I would need to find and test another direct male descendant of one of his sons. Fortunately, Thomas had 12 children. Nine of them were boys. There was no shortage of Y-DNA to track down.

I descend from Thomas' eldest child Vachel Kirk. Zeroing in on Thomas' eighth son Greenberry Dorsa Kirk, I eventually found a direct male descendant who was willing to take a 67-marker Y-DNA test.

In late August, his results came back. He was a close match to my father with a genetic distance of two (the same fast changing marker mentioned above and a slow marker).

The test again reinforced the paper trail: I am a descendant of Thomas Kirk. 

Genetic Genealogy Is Here To Stay
The entire mystery of my grandfather's paternity would not have been solved with any level of confidence without the DNA tests.

Genetic genealogy is now a fundamental tool in the genealogist's toolkit. In fact, DNA will likely play a key role in helping to learn the ancestry of Thomas Kirk and his national origins. 

I look forward to the adventure and my newfound role as a citizen scientist. Now where did I put my lab coat?


  1. Fascinating! Even some of my own family are reluctant to take DNA tests, so you must be very persuasive!

    1. I've been fortunate that my requests have been met with a willingness to test. DNA testing really is becoming an essential part of genealogy.

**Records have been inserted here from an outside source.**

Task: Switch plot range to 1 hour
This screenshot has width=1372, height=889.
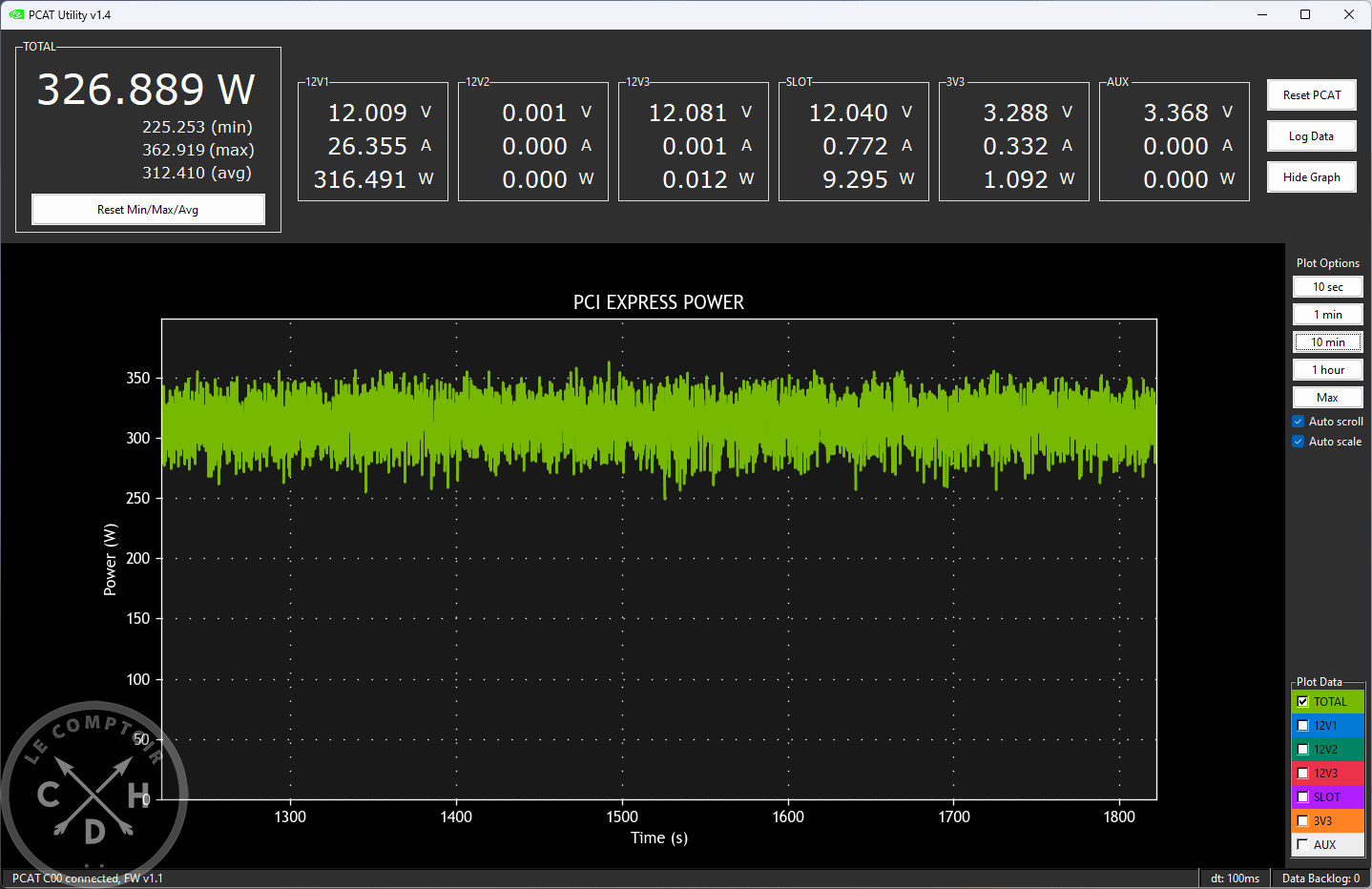Action: click(1327, 370)
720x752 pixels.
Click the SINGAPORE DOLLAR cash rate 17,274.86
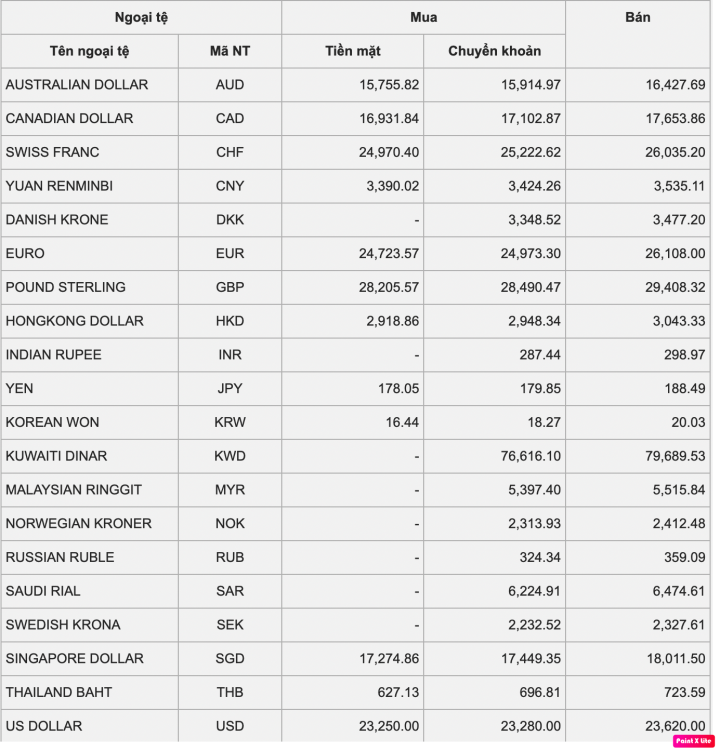pyautogui.click(x=389, y=658)
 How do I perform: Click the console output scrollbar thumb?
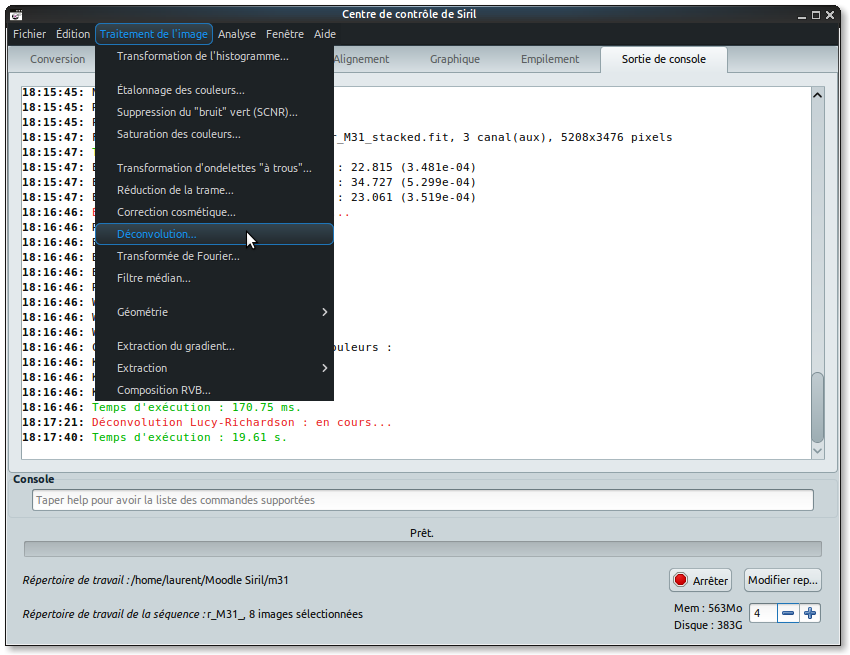pyautogui.click(x=818, y=408)
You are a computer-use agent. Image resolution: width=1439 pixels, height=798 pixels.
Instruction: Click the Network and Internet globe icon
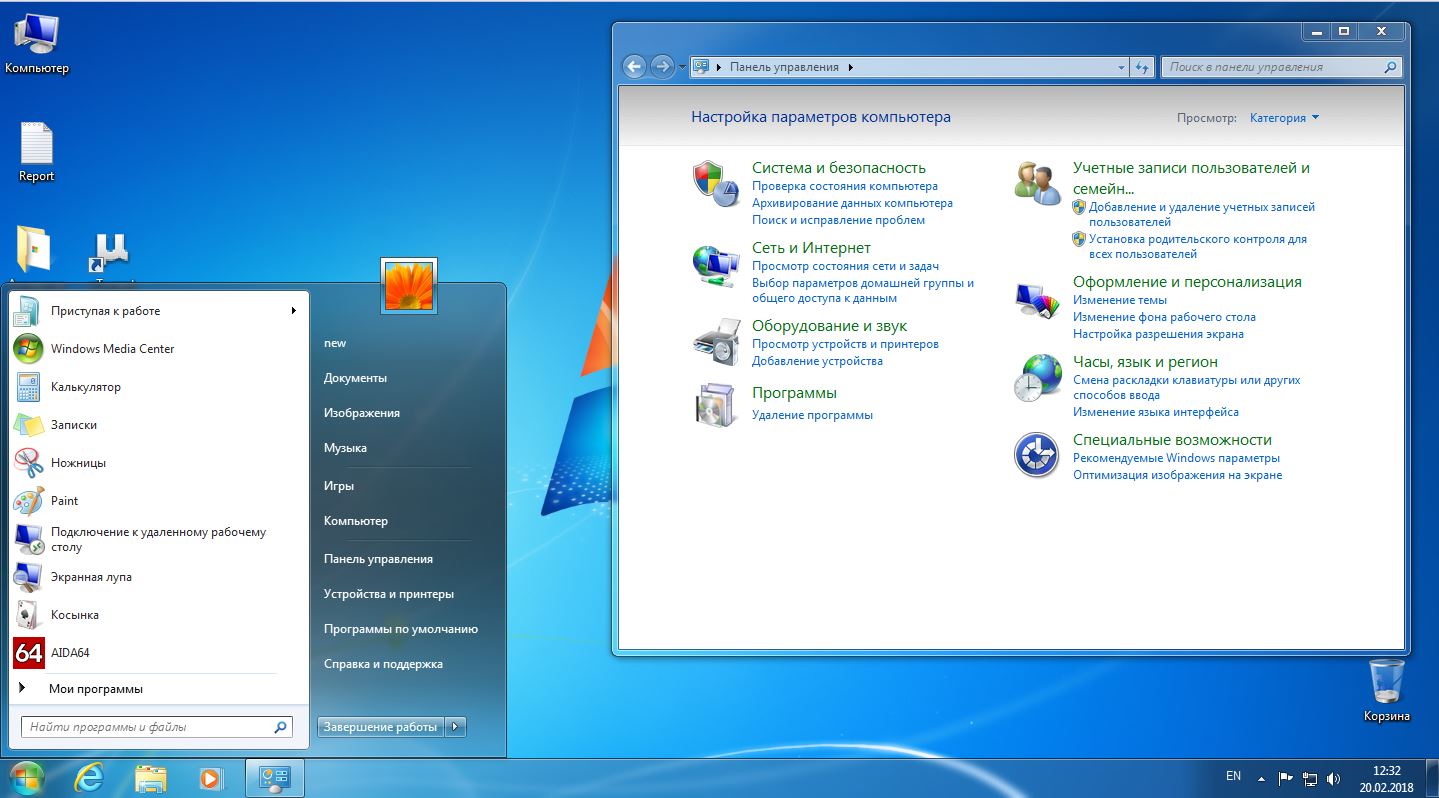coord(715,266)
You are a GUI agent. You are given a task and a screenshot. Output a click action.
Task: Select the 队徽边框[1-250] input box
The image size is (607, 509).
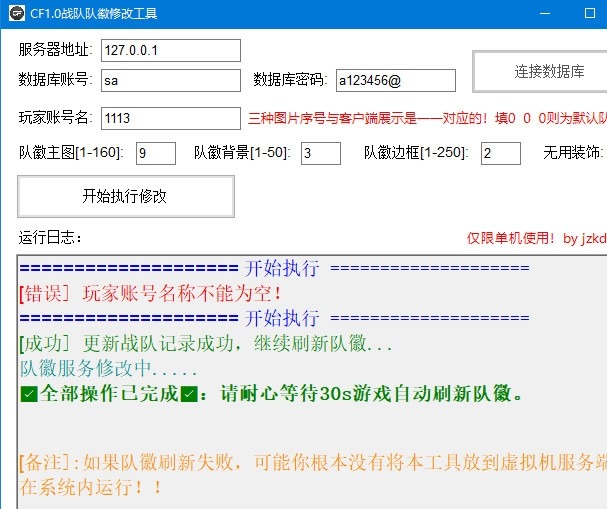pos(501,153)
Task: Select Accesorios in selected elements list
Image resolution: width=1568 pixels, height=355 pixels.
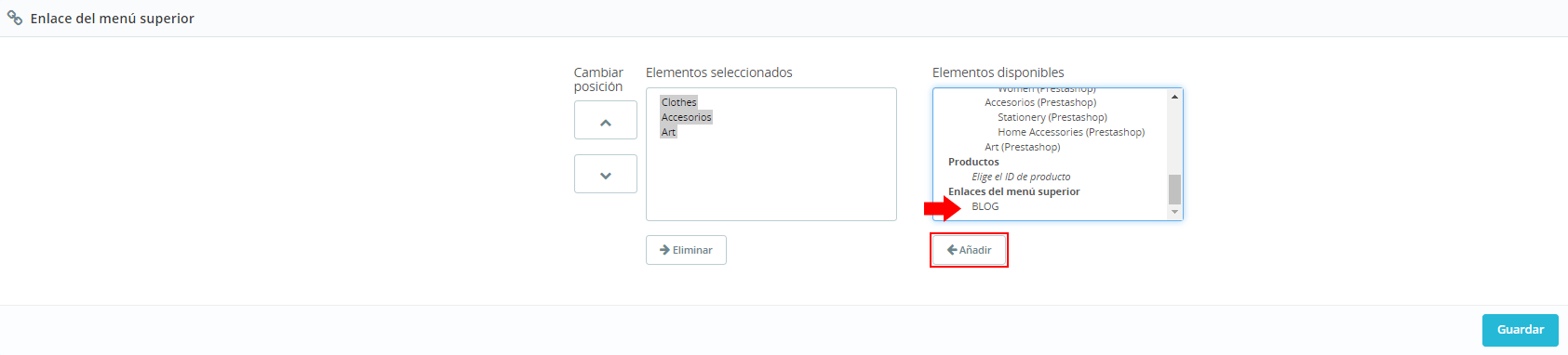Action: click(x=687, y=117)
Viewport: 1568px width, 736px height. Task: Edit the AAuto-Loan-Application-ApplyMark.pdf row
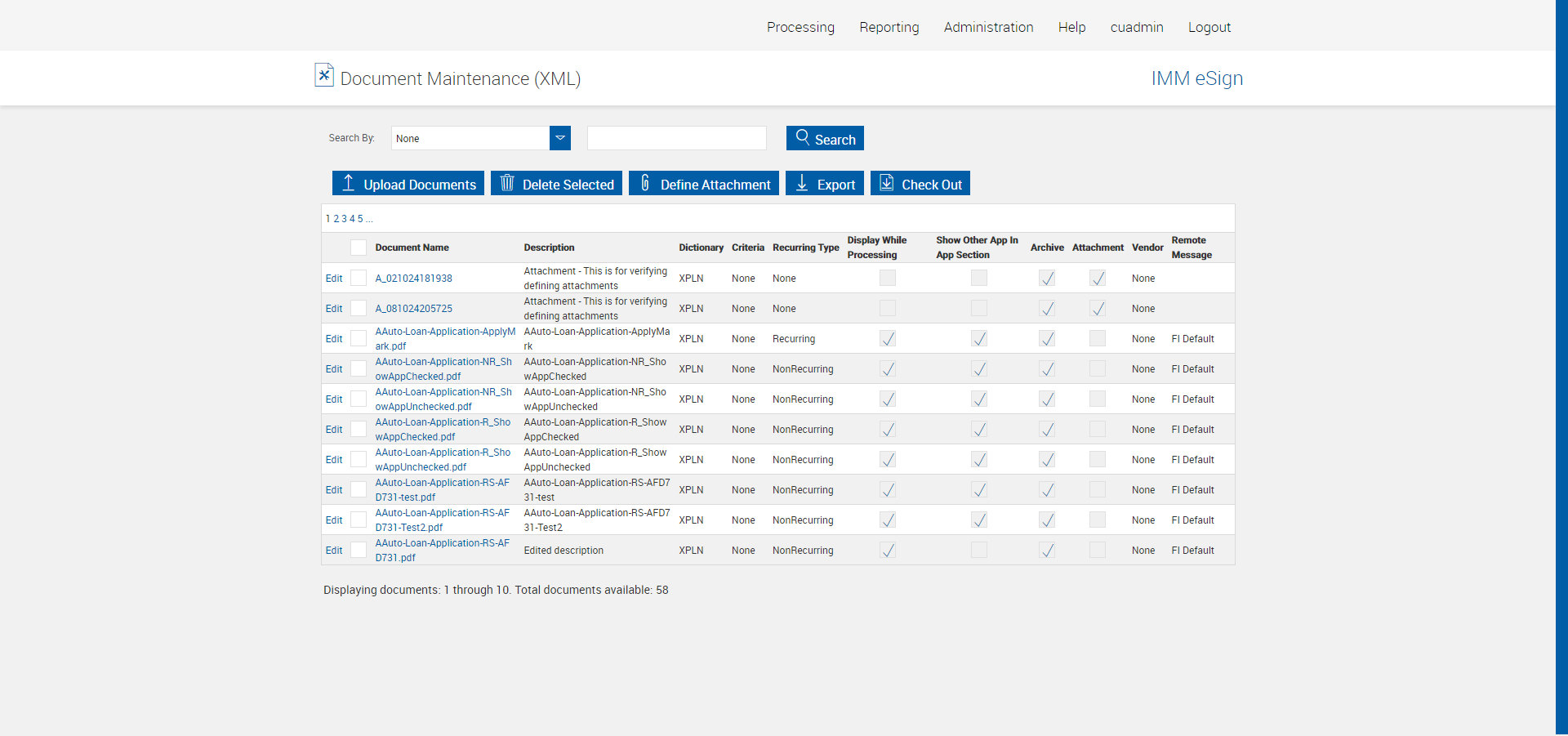click(334, 339)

I think more folks will warm to the idea with continued promotion on TV, internet, etc. It's going mainstream. Thanks for following the blog. I appreciate it!

  2. Fascinating! Even some of my own family are reluctant to take DNA tests, so you must be very persuasive!

  3. My first experience with Y testing revealed that one of the researchers with the best paper trail had traced a paternal line that was not his. His line was that of the neighbor of his great grandparents. Since then each match I find confirms my paper trail even when it does not add new leaves to the tree. One of the confirmations was that my great grandmother, born between 6 months and 18 months (by records) after her father died, was his child and the 6 months date after his death for her birth the supported one.

    1. Yes, exactly the power and value of genetic genealogy! Your examples and my own experience have taught me that DNA really is indispensable to today's modern genealogist.

  4. Thank you for sharing this! This was a fascinating and inspiring read.

    1. Thanks, Jeff, glad to have you stop by and appreciate your comments. I look forward to checking out "Inspirational Genealogy".

  5. Great story -- I have a similar one learning in my 50s that the person listed on my birth certificate was not my biological father.Again DNA testing was the clincher.

    1. Thanks DrJimSel. I appreciate the compliment. It's gratifying to know that if we're going to be surprised by a non-paternal event that DNA testing is advanced enough to help unravel the mystery and offer an answer.